> _TO DO_: Scan the records for lines with the string "question". Say how many there are, and add nothing.

-*-

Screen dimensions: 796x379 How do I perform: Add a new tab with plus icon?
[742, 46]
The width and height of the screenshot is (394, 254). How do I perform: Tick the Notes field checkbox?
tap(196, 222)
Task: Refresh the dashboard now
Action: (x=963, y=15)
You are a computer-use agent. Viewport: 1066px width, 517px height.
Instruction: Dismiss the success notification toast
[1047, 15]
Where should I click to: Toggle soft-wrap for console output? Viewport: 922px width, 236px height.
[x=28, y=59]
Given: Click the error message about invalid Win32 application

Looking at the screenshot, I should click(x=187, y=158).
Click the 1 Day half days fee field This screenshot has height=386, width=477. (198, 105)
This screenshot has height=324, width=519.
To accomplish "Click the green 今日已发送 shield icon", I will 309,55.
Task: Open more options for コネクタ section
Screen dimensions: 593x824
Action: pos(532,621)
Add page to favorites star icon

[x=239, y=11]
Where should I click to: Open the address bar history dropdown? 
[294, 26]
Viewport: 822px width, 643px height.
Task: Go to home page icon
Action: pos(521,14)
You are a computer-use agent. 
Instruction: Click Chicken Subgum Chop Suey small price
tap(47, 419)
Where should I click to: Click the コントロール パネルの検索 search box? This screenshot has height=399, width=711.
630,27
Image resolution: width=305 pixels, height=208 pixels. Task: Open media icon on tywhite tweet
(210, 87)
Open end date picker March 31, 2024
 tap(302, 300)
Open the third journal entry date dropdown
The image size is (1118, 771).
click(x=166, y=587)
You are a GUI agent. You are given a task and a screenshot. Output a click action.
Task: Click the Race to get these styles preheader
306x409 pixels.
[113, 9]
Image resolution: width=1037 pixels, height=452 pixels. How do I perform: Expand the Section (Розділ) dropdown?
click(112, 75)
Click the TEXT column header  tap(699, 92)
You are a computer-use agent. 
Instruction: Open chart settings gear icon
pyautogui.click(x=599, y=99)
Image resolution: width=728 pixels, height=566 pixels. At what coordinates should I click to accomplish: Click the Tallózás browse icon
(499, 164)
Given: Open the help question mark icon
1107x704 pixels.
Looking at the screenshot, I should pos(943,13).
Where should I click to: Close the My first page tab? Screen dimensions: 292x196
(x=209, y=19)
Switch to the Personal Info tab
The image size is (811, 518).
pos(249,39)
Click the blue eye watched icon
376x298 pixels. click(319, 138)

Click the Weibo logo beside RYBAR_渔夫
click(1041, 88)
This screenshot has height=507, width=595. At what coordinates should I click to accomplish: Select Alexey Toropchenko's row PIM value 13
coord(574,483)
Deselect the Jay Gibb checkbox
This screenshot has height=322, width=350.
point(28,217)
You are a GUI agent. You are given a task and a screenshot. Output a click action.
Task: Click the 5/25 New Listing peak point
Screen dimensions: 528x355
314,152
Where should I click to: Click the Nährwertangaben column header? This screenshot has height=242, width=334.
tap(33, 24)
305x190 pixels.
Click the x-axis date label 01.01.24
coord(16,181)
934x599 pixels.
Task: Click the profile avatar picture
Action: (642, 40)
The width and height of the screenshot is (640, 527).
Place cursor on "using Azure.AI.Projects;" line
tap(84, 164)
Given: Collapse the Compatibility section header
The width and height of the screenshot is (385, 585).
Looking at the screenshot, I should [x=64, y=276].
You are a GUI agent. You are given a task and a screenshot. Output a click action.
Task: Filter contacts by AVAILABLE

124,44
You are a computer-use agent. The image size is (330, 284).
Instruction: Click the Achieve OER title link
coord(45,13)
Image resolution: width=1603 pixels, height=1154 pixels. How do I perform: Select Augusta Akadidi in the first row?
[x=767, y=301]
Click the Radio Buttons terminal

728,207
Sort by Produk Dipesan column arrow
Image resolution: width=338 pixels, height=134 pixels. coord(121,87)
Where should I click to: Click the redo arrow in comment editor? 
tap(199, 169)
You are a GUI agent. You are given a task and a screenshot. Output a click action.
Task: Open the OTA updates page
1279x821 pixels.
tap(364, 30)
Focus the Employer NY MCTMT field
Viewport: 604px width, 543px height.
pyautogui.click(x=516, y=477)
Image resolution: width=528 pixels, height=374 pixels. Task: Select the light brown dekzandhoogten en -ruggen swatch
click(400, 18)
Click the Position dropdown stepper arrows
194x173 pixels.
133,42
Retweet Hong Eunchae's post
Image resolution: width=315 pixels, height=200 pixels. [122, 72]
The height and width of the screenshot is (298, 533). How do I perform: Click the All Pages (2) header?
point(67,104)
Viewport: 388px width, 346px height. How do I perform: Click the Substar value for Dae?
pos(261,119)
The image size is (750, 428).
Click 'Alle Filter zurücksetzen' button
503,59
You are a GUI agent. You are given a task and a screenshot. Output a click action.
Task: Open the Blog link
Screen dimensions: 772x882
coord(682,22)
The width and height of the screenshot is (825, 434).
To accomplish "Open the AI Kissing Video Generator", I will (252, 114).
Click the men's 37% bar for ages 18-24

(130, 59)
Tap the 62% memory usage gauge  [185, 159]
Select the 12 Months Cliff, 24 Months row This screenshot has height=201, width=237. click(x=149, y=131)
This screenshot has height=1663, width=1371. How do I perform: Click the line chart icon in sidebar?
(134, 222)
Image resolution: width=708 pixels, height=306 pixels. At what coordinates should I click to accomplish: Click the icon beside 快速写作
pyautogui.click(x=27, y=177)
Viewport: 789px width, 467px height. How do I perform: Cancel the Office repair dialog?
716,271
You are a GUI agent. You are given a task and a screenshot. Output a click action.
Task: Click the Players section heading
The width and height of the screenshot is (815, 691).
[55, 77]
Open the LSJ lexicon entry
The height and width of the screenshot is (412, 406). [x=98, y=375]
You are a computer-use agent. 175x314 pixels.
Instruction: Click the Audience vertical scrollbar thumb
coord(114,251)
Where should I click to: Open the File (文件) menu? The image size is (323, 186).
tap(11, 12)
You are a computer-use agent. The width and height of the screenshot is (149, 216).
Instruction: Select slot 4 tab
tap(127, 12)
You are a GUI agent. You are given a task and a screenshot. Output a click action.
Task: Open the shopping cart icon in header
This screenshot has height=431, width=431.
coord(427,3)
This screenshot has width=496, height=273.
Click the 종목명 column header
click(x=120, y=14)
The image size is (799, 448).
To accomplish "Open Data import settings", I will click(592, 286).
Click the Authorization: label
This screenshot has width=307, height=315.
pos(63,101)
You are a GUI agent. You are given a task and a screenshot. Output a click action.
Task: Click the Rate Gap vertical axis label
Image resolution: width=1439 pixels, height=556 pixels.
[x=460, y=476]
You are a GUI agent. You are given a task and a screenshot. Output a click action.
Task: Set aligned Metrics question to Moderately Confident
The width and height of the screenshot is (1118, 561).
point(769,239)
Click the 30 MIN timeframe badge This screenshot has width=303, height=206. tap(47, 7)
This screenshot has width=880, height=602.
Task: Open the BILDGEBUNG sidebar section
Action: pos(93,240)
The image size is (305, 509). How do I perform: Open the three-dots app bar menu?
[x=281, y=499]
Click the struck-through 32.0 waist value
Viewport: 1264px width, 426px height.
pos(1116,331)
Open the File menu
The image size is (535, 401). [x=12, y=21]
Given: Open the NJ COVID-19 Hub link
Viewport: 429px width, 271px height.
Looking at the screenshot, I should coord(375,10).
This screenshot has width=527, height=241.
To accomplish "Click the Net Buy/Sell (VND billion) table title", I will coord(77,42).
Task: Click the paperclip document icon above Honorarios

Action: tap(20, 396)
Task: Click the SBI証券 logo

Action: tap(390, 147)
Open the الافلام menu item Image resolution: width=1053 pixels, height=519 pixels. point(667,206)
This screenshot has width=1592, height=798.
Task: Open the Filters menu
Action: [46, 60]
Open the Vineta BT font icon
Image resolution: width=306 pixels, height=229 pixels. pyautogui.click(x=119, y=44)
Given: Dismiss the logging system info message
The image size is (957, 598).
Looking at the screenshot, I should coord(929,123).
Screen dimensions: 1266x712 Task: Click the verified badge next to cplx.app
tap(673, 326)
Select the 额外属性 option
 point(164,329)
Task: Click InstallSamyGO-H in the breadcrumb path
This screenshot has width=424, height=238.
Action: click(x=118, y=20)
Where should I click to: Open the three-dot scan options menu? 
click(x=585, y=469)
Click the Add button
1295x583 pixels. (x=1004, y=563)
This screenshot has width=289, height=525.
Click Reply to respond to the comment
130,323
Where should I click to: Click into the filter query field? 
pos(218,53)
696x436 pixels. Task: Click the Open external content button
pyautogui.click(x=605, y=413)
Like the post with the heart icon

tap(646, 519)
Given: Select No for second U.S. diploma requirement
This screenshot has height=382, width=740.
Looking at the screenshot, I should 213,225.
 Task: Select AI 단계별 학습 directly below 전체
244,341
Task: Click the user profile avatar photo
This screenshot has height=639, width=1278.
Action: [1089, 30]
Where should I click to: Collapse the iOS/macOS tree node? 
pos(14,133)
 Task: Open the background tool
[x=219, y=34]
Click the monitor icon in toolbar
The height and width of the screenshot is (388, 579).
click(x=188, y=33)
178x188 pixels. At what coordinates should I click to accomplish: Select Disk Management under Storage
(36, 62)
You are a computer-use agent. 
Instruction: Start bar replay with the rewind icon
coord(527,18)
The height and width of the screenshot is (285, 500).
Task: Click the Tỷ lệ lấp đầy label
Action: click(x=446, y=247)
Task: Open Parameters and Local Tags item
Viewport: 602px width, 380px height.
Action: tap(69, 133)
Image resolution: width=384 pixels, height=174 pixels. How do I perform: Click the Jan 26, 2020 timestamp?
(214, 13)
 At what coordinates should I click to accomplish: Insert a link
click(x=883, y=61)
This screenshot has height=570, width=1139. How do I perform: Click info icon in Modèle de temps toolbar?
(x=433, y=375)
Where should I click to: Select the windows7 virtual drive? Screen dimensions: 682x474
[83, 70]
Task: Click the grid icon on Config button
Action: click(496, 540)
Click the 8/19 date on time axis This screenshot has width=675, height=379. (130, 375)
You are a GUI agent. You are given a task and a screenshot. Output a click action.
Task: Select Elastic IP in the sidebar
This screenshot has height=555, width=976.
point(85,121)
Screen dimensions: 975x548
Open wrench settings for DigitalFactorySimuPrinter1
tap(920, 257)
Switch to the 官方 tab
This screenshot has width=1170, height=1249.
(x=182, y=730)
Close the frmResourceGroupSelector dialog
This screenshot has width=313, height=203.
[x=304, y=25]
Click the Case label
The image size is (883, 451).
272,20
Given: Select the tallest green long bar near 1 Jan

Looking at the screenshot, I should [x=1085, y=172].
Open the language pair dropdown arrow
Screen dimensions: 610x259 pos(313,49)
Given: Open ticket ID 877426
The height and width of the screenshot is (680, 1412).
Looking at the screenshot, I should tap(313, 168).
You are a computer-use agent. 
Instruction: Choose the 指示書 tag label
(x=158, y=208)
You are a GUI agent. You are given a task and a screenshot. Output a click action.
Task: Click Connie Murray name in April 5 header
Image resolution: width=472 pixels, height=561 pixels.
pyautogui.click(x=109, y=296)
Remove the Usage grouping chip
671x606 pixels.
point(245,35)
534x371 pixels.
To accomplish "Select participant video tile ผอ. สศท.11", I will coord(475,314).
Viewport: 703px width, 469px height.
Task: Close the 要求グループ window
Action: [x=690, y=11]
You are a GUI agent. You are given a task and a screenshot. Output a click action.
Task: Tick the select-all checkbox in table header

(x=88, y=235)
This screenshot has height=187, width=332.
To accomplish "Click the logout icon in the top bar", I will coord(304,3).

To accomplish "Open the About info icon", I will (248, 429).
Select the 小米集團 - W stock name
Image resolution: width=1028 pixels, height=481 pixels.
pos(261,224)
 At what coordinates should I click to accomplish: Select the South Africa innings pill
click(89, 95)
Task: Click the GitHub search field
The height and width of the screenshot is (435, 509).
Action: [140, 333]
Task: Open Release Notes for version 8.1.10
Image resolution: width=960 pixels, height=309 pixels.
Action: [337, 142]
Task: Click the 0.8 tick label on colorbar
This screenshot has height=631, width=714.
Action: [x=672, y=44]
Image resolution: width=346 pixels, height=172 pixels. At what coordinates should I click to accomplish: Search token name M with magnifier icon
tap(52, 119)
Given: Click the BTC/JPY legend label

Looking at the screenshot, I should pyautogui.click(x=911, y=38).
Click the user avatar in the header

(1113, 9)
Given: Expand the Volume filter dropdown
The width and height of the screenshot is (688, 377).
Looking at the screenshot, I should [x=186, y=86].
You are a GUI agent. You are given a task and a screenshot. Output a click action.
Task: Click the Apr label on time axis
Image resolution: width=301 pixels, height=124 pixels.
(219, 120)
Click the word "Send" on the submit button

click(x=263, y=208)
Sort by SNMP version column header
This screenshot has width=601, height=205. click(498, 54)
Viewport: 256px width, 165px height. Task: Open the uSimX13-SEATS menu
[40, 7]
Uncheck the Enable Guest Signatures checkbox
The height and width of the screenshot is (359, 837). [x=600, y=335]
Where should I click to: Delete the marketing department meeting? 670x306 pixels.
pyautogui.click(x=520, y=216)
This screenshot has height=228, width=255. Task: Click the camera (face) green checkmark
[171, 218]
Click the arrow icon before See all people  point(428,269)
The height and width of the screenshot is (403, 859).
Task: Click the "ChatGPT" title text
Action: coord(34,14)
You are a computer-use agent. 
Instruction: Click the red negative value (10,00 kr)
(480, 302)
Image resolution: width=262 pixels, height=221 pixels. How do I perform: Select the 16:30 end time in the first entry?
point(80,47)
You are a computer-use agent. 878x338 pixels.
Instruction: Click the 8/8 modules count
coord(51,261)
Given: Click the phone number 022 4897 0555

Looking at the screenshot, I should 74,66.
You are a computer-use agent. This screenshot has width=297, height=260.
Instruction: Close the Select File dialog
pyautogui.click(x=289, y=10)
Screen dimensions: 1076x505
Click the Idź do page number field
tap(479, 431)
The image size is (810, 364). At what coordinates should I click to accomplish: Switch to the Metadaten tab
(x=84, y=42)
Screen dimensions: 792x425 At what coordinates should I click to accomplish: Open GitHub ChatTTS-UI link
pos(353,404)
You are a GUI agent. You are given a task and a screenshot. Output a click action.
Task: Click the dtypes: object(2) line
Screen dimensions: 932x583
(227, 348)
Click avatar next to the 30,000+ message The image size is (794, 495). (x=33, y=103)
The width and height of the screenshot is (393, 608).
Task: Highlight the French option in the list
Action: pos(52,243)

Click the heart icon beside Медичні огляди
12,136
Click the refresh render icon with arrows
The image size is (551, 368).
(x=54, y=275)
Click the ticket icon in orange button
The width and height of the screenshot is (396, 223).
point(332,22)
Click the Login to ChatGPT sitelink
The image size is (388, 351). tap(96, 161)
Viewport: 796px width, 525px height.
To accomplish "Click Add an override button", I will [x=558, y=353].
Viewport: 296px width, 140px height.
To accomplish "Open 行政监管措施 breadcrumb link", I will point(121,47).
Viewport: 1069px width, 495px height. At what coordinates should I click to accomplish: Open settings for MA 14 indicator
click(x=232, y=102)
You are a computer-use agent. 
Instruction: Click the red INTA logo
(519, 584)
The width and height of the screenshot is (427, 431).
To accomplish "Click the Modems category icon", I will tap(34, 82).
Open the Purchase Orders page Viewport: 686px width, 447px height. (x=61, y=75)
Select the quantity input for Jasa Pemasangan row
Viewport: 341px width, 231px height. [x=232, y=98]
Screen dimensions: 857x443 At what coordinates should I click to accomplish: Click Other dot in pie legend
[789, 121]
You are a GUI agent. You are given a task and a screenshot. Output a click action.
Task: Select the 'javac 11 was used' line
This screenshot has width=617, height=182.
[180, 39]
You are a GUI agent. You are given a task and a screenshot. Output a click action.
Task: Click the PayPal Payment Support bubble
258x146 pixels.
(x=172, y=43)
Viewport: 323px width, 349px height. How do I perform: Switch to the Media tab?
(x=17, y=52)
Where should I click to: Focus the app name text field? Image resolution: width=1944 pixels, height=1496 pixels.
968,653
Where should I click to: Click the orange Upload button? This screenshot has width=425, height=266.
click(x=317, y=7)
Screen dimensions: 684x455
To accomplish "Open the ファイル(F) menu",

-*-

> _RESPONSE TO THIS TASK_: 2